Angles and edges

If a rock has angles and edges but no fusion crust, then it is not a meteorite

For small meteoroids, ~90% of the mass is lost to ablation as they come through Earth’s atmosphere. Edges, “corners,” rough surfaces, and any other protuberances are the first parts to ablate away. Put an ice cube in water and wait for 90% to melt. The “cube” that is left will have no edges or points. It is like that with meteorites. So, if you have a rock with angles and edges, then it is probably not a meteorite.

And, none of these rocks has a fusion crust.
Note that none of these rocks has a fusion crust.


One can easily find photos on the internet of fragments of real meteorites with angles and edges. Here is one.

A sample of the Laundry West meteorite (L4 chondrite). Size of plastic case: 1 inch square? Image credit: Don Edwards and Encyclopedia of Meteorites. Here is a photo of another even more angular sample: Laundry West.

I would not recognize this fragment as self-evidently a meteorite even if someone handed it to me unless, perhaps, I could see rusty metal grains. Most such angular meteorites have broken apart from fragmentation during atmospheric entry, collision with Earth, or extensive weathering after landing. When ordinary chondrites weather by exposure to water and air, the iron metal rusts to iron oxide (oversimplified equation: 4Fe + 3O2 = 2Fe2O3), which is accompanied by a volume expansion. (This is why the paint over rust on an automobile “blisters.”) The volume expansion is a strong enough force to break the rock apart.

The entire Laundry West meteorite weighs 202 g (wrongly stated as 4 kg in the “Basic information” entry in The Meteoritical Bulletin). The original description (G.J.H. McCall and W.H. Cleverly, 1970) says “five angular fragments totaling 201.9 grams, spread over a linear belt for a distance of 276 feet. The meteorite is strongly oxidised, displaying a smooth, brown, fusion crust… The oxidised state of the mass suggests a considerable age on earth.” Terrestrial ages for meteorites from Western Australia range from <5,000 to 35,000 years. The “spread over” phrase suggests redistribution of the fragments by moving water after the fragmentation.

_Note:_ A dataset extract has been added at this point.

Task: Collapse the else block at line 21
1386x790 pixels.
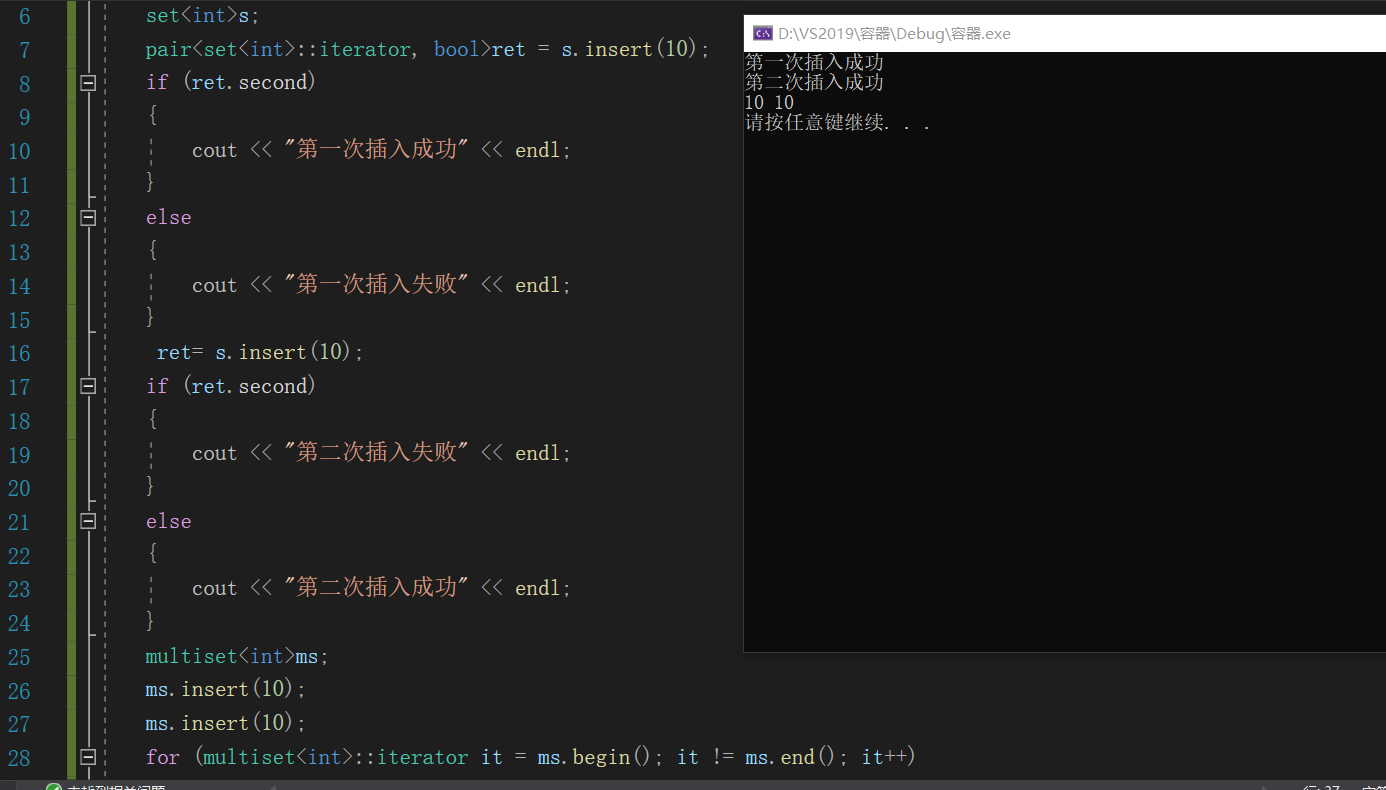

Irrelevant trivia regarding Laundry West

Three meteorites were found in the same area in 1967:

  • Laundry Rockhole, H5 chondrite, 1.44 kg in 32 pieces, June 1967 (map)
  • Laundry East, H3.7 chondrite, 43.1 g in 1 piece, March, 1967, 8 km east of Laundry Rockhole (map)
  • Laundry West, L4 chondrite, 201.9 g in 5 pieces, March 1967, 11 km northwest of Laundry Rockhole (map)

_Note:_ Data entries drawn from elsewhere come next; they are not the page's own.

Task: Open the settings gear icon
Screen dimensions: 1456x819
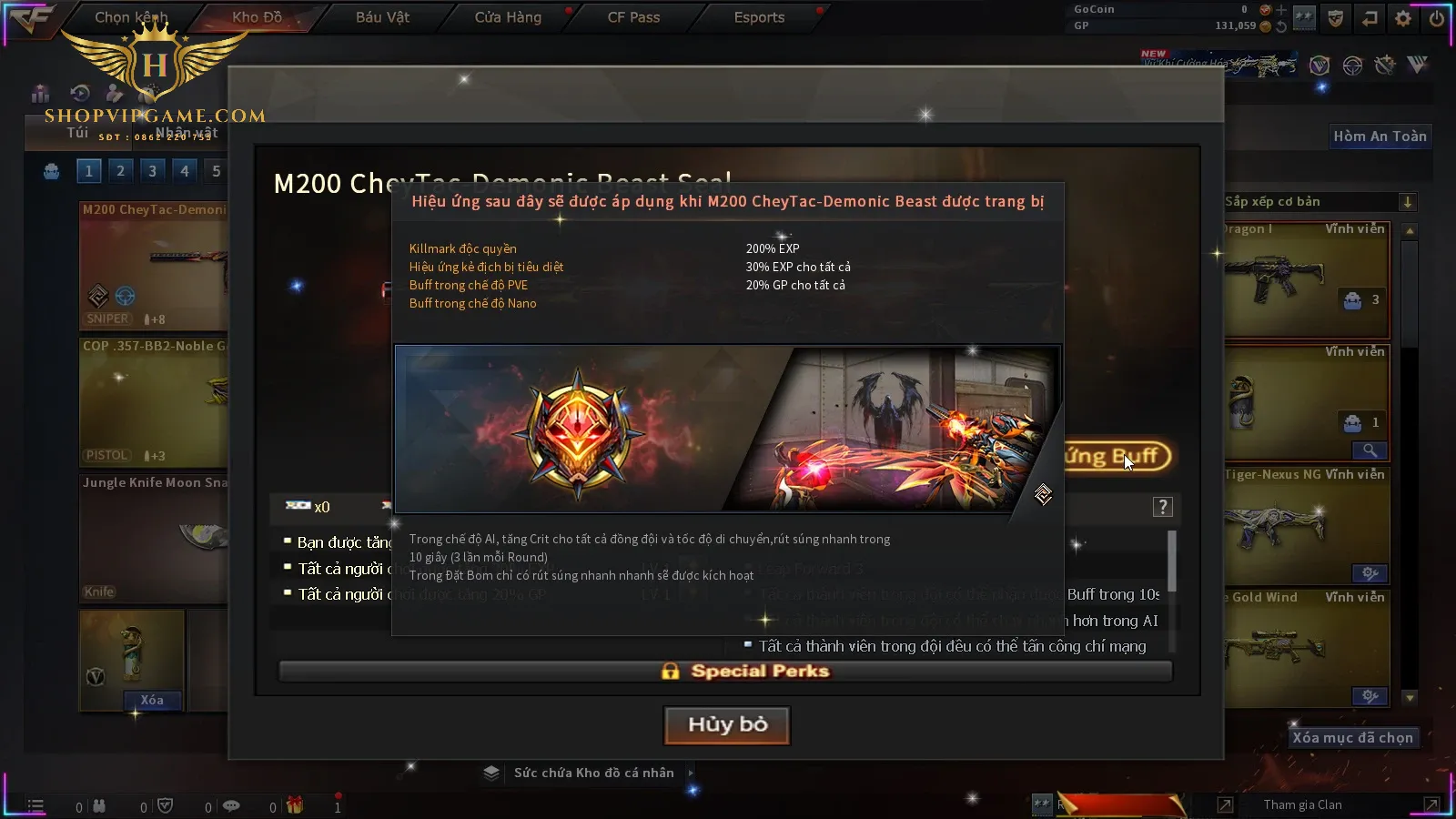Action: 1403,17
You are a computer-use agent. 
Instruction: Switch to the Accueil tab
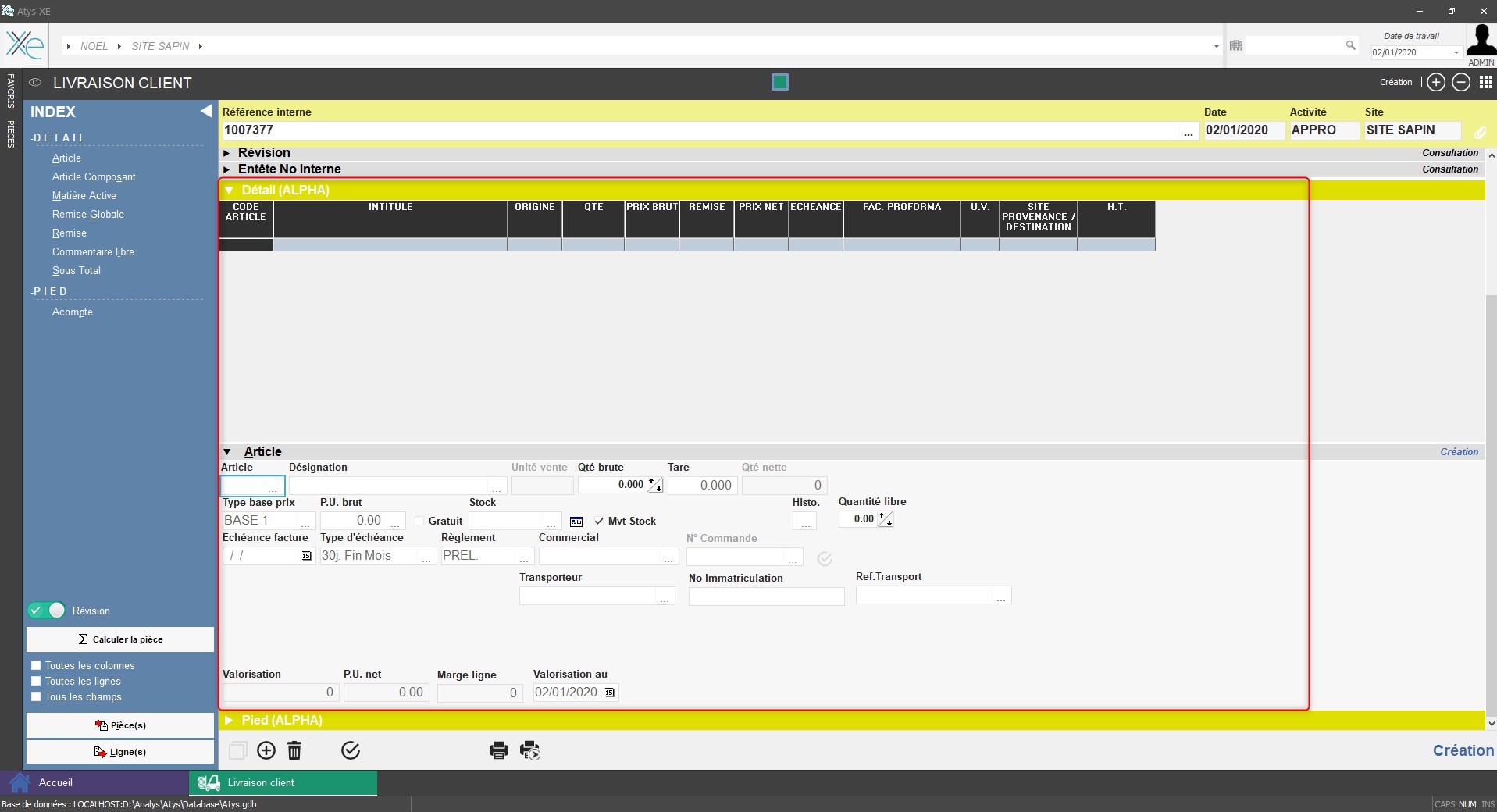point(55,782)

In Australia, a rockhole is a natural depression in rock where water collects. I suspect, but do not know for certain, that Laundry Rockhole was (is?) a place where people cleaned their clothes. Meteorites are named after the place where they are found. In the Nullarbor Plain of southwestern Australia, there are not many named places and the rockhole, apparently, is the most distinctive geographic feature near where these meteorites were found.

Dhofar 379

Here are some beautiful photos of an angular fragment of Dhofar 379 (L6). Note that the meteorite weighed 25 kg and this is just one small fragment of many found in a strewn field. The meteorite broke apart in the atmosphere but this fragment is nearly entirely covered by fusion crust. Note also that (1) the edges are rounded, (2) there are regmaglypts, (3) there are contraction cracks in the fusion crust, and (4) the interior is a different color than the exterior. These are all common characteristics of meteorites that I stress here.